Nesse contexto, essa liga metálica passou a ser amplamente usada entre os

 anos de 4000 a 1500 a.C, no período histórico que ficou conhecido como 

Idade do Bronze. Assim, civilizações antigas como a do Egito, da Grécia e 

da Babilônia foram as mais beneficiadas com esse material. 

Nos primórdios da descoberta, o bronze foi utilizado para confeccionar 

além de armas, como espadas e lanças, capacetes, sinos de igrejas, jóias, 

estátuas e máscaras. 

Idade do bronze

Esse período refere-se ao tempo da História em que as sociedades da 

Pré-História evoluíram em relação à Idade da Pedra, em que os artefatos

 eram feitos de pedra esculpida, mas não tinham a produção do ferro, o que

 só veio acontecer posteriormente. 

Um fato curioso é que as civilizações que viviam fora da Europa, do norte da

 África e da Ásia não tiveram a Idade do Bronze, ao contrário da Mesopotâmia

 (atual Iraque), do Egito e Vale do rio Indo (onde hoje fica o Paquistão). 

Na Grã-Bretanha esse período desenvolveu-se por volta de 1900 a.C. 

Nesse período, apenas as pessoas com boas condições financeiras podiam

 comprar o bronze, pelo seu alto valor na época. Com o passar do tempo, 

tornou-se comum o uso de metais por metalúrgicos, artesãos e fazendeiros, por exemplo. 

Contudo, esse período findou-se quando os homens aprenderam a usar o

 ferro em suas produções, o que deu início à Idade do Ferro.

Características do bronze

Uma das principais características é a sonoridade acústica, que gera ondas 

sonoras com um som diferente. Devido a isso, esse material torna-se favorável 

para a fabricação de instrumentos musicais. 

Cor: o bronze possui cor acastanhada (alaranjada) e, quando polido, obtém 

a cor do amarelo ouro.

Composição química: varia conforme os elementos presentes na sua combinação. 


Exemplos de composições mais comuns encontradas no bronze: 

Cobre + Estanho + Zinco (Cu + Sn + Zn): essa composição tem 2% de zinco. Após 

tratamento térmico adquire resistência elevada. Por isso, sua aplicação está na fabricação 

de válvulas, parafusos e porcas. 

Cobre + Estanho + Manganês (Cu + Sn + Mn): 15% de manganês. É usado na indústria 

química e para fabricação de equipamentos utilizados no tratamento de água.

Para que serve?

As características do bronze possibilitam que esse material tenha diversas 

utilidades. Por ser resistente à corrosão, maleável e bom condutor de 

eletricidade, essa liga metálica é usada em setores como indústria, artes e saúde. 
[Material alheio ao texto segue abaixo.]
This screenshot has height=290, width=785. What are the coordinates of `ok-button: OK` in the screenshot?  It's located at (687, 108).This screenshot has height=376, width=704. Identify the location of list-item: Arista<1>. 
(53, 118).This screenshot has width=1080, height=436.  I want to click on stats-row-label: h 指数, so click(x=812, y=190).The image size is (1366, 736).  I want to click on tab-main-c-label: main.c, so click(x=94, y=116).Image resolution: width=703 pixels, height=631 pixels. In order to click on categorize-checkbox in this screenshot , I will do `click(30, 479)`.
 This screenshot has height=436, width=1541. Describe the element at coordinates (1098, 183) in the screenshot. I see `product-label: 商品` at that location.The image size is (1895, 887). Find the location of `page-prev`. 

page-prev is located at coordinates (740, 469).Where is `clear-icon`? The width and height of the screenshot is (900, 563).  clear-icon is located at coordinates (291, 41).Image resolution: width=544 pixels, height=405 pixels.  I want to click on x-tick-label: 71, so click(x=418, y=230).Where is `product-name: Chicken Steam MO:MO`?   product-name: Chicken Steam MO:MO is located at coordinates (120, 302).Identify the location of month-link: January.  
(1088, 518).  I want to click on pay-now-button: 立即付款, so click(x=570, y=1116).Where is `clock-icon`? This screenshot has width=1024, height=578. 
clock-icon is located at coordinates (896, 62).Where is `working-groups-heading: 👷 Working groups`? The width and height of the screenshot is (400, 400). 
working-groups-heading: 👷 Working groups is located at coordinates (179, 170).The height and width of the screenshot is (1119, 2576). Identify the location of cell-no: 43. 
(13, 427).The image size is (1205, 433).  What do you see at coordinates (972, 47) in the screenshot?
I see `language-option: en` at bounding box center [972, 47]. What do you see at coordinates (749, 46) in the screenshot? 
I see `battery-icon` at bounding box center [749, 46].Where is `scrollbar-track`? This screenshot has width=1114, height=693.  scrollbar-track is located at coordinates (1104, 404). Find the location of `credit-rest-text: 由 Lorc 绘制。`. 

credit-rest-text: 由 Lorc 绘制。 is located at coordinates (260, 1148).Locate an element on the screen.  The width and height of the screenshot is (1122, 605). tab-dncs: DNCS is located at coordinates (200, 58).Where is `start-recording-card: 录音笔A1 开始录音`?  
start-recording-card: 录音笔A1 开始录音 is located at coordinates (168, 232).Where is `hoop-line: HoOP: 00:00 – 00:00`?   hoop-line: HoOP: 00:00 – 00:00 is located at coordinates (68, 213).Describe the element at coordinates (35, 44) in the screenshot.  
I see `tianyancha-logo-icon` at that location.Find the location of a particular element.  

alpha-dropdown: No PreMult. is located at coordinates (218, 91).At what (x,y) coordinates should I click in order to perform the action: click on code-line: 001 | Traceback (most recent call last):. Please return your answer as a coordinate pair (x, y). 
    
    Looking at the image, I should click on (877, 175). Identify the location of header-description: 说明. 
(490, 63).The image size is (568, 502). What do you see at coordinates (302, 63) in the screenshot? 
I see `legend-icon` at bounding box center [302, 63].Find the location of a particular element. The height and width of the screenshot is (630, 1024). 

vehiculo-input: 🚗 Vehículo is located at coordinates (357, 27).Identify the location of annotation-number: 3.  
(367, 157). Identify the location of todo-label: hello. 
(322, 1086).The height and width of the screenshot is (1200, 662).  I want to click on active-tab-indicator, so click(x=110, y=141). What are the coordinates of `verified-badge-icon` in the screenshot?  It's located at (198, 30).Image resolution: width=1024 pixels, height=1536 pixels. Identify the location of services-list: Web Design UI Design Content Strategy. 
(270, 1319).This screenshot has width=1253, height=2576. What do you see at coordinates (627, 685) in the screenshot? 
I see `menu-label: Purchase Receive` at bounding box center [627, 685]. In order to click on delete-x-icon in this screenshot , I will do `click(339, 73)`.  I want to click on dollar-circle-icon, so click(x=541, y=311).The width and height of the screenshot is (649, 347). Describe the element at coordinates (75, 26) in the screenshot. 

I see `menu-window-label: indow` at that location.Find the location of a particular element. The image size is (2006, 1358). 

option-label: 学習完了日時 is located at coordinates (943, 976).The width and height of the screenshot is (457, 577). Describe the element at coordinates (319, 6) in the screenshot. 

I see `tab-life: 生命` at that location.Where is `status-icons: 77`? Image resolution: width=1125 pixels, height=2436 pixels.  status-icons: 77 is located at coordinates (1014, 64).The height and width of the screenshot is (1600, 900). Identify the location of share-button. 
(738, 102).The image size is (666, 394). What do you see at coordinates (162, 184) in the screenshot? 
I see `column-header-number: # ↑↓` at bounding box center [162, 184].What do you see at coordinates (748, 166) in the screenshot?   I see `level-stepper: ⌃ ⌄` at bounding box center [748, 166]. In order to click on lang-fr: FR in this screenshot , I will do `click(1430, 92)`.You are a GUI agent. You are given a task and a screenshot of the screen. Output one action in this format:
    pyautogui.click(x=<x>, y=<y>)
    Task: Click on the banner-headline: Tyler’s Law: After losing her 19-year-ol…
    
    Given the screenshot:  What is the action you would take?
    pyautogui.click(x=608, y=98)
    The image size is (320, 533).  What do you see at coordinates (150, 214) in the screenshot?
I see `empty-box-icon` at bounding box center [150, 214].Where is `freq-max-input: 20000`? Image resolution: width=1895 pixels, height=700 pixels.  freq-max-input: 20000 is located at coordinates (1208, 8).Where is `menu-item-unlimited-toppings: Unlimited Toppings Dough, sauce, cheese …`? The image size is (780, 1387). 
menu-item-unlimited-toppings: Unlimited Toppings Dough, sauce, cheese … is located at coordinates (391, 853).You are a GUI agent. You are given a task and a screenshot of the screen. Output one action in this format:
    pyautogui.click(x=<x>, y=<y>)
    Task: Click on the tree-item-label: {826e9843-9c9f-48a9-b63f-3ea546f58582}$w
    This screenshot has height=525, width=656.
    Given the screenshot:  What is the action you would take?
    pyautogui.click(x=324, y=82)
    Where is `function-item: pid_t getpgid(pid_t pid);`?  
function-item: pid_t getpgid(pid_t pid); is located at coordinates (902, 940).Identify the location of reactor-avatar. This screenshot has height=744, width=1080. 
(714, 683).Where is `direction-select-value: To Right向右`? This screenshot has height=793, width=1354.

Indústria: Usa-se para a fabricação de ferramentas e equipamentos de usinas; 

parafusos; conexões hidráulicas; aparelhos elétricos; revestimento de motores e engrenagens. 

Artes: Usa-se para criações de instrumentos musicais, estátuas, objetos de decoração e sinos.

Arquitetura: Usa-se na parte elétrica da construção, estando presente em componentes 

de interruptores, tomadas e chaves de contatos.

Mecânica: Usa-se em molas condutoras, varetas de soldagem, chapas, barras e 

tubos flexíveis. 

Diferença entre cobre, bronze e latão

É comum a confusão entre o cobre, bronze e latão porque todos são metais 

e aparentemente semelhantes. No entanto, a diferença entre eles está na 

composição de suas ligas metálicas, o que também interfere nos respectivos

 valores e usos no dia a dia. 

O cobre é o elemento essencial para a formação do bronze e do latão. Ele

é um condutor de eletricidade, cuja maleabilidade permite que seja esticado 

sem se romper. 

O bronze, como explicado no tópico anterior, é a combinação do cobre 

mais algum outro elemento, normalmente o estanho. É muito usado em 

medalhas, estátuas, parafusos e outros materiais.

Já o latão tem na sua composição 70% de cobre e 30% de zinco. Por ser

 mais leve e mais barato, é usado para a fabricação de moedas, instrumentos 

médicos, bijuterias e torneiras, por exemplo.